Aim of the task: From the records below, set down exactly the lines starting with the line that contains "Task: Click the magnifier zoom reset icon" and going on through the line that contains "This screenshot has height=952, width=1270.". Nothing else is wanted.

Records for the task:
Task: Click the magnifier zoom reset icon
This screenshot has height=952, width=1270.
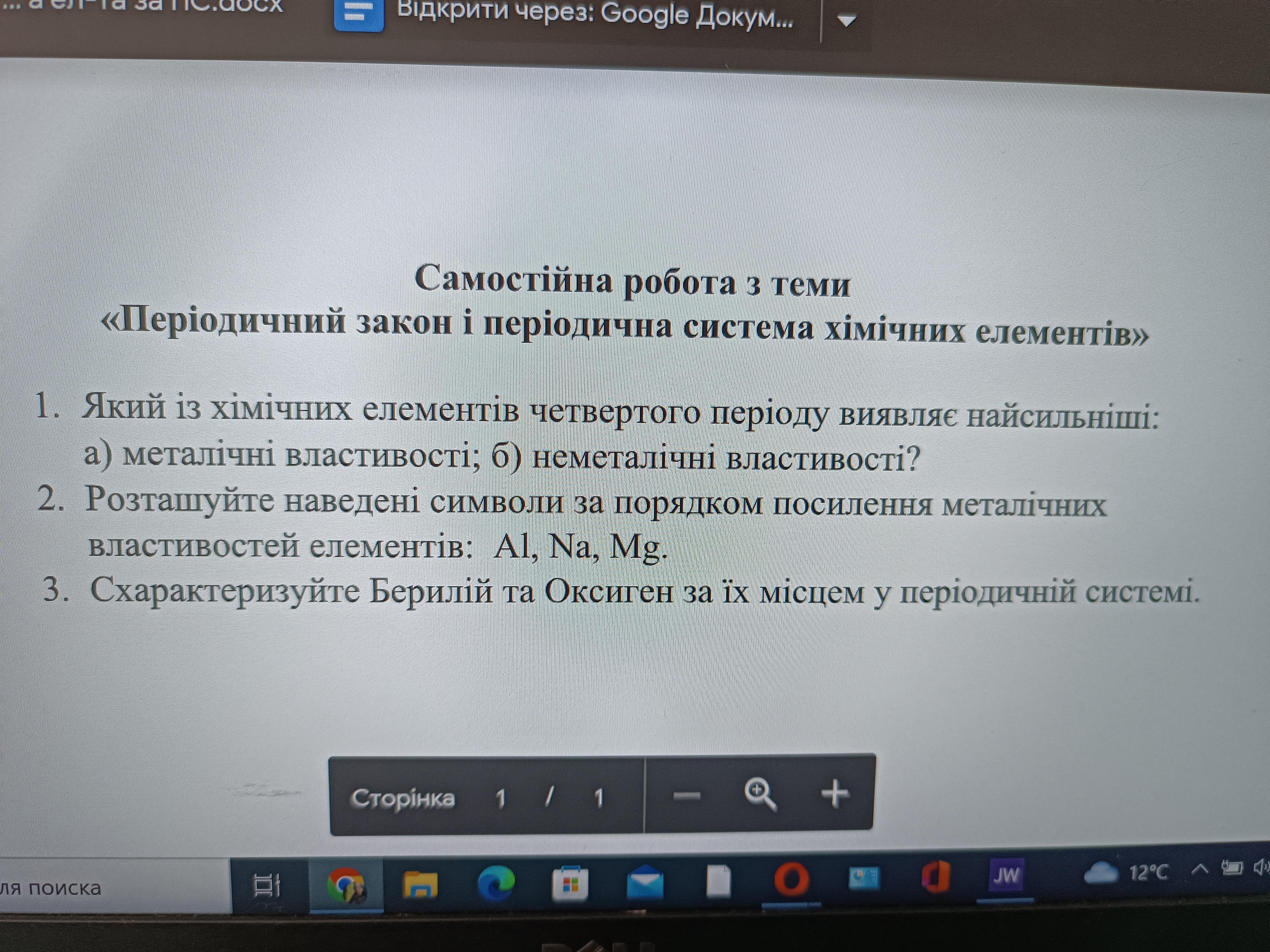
* * *
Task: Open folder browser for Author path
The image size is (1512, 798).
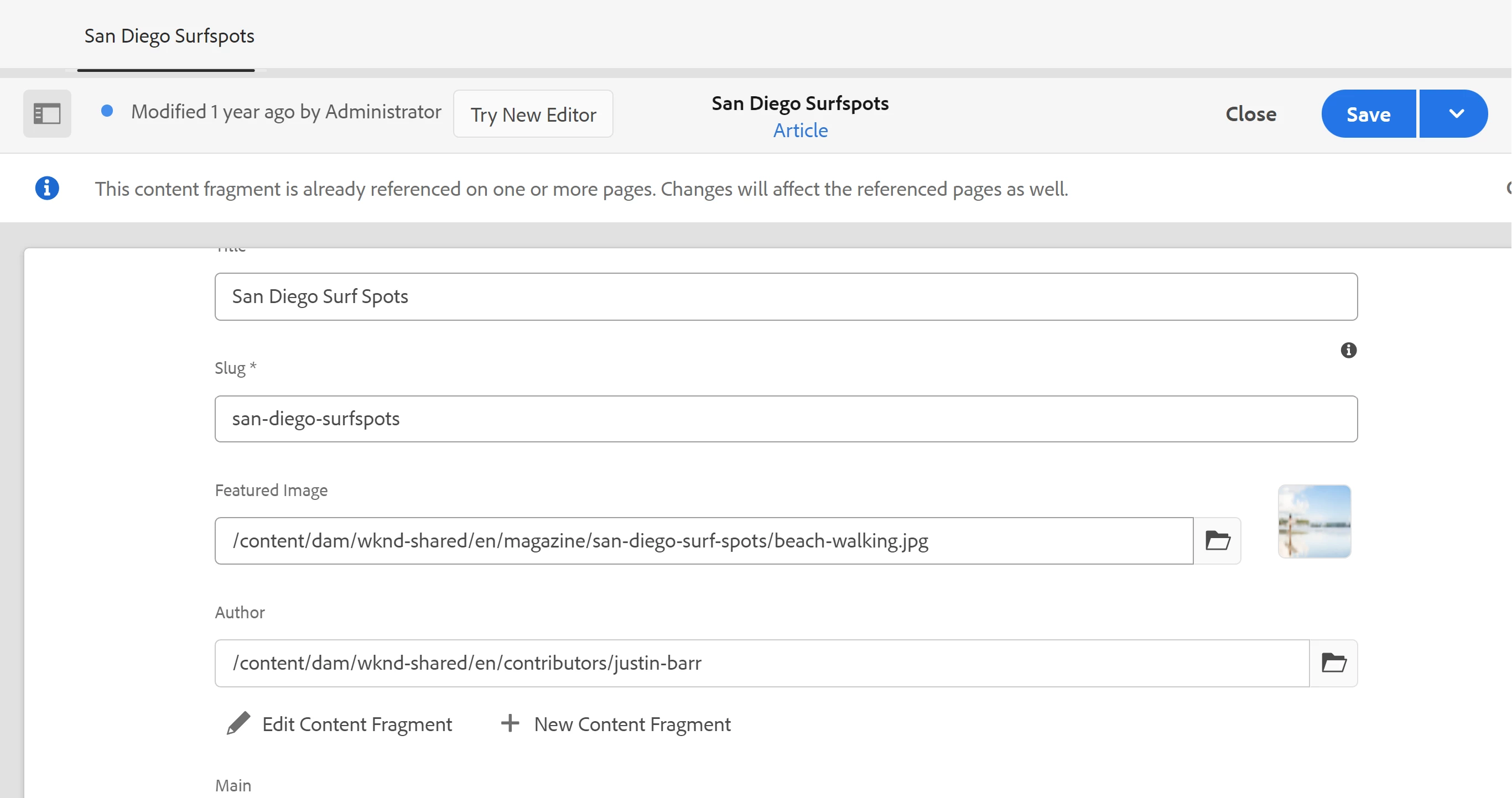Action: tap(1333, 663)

Solution:
Task: Click the magnifier zoom reset icon
This screenshot has height=952, width=1270.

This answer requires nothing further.